The conditional distribution for $y$ is implemented in `Bilby` as the `ConditionUnifrom`, we just need to define the condition function.

In [None]:
class SemiCircular(Prior):

    def __init__(self, radius=1, center=0, name=None, latex_label=None, unit=None, boundary=None):
        super(SemiCircular, self).__init__(
            minimum=center - radius,
            maximum=center + radius,
            name=name,
            latex_label=latex_label,
            unit=unit,
            boundary=boundary,
        )
        self.radius = radius
        self.center = center
        self._dist = semicircular(loc=center, scale=radius)

    def prob(self, val):
        return self._dist.pdf(val)

    def ln_prob(self, val):
        return self._dist.logpdf(val)

    def cdf(self, val):
        return self._dist.cdf(val)

    def rescale(self, val):
        return self._dist.ppf(val)


def conditional_func_y(reference_parameters, x):
    condition = np.sqrt(reference_parameters["maximum"]-x**2)
    return dict(minimum=-condition, maximum=condition)

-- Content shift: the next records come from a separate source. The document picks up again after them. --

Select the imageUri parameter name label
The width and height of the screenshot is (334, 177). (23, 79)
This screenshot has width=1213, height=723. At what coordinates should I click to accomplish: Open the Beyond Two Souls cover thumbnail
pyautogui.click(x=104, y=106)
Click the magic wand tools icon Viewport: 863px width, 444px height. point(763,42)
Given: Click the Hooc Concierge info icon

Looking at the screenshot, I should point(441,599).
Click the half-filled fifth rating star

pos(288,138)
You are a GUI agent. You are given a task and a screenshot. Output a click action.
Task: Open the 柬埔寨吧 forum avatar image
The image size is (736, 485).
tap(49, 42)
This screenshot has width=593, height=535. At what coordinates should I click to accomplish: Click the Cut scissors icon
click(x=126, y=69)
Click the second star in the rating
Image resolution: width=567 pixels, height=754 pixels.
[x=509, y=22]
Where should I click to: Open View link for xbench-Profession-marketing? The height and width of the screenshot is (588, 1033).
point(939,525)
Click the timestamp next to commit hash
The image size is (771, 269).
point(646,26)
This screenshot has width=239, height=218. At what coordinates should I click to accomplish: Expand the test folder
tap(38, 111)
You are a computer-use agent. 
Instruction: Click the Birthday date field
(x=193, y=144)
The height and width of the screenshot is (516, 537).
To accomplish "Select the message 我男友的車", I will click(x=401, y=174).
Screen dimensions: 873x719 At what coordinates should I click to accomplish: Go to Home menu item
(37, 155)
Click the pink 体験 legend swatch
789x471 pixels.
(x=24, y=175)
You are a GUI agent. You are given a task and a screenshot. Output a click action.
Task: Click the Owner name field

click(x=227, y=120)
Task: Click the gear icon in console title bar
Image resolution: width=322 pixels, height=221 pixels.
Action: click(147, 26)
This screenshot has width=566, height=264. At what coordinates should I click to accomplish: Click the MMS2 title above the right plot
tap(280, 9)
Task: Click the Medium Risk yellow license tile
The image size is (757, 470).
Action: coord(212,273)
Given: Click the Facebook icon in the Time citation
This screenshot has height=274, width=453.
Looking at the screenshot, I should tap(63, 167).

#### Sample from the distribution

To demonstrate the equivalence of the two methods, we will draw samples from the distribution using the two methods and verify that they agree.

In [None]:
N = int(2e4)

CORNER_KWARGS = dict(
    plot_contours=False,
    plot_density=False,
    fill_contours=False,
    max_n_ticks=3,
    verbose=False,
    use_math_text=True,
)


def convert_to_radial(parameters):
    p = parameters.copy()
    p['r'] = p['x']**2 + p['y']**2
    return p

def sample_circle_with_constraint():
    d = PriorDict(
            dictionary=dict(
                x=Uniform(-1, 1),
                y=Uniform(-1, 1),
                r=Constraint(0, 1),
            ),
            conversion_function=convert_to_radial
        )
    return pd.DataFrame(d.sample(N))


def sample_circle_with_conditional():
    d = ConditionalPriorDict(
            dictionary=dict(
                x=SemiCircular(),
                y=ConditionalUniform(
                    condition_func=conditional_func_y, 
                    minimum=-1, maximum=1
                )
            )
        )
    return pd.DataFrame(d.sample(N))


s1 = sample_circle_with_constraint()
s2 = sample_circle_with_conditional()
fig = corner(s1.values, **CORNER_KWARGS, color="tab:blue", labels=["$x$", "$y$"])
corner(s2.values, **CORNER_KWARGS, color="tab:green", fig=fig)
plt.show()
plt.close()

### Sampling from ordered distributions

As our second example, we demonstrate defining a prior distribution over a set of strictly ordered parameters.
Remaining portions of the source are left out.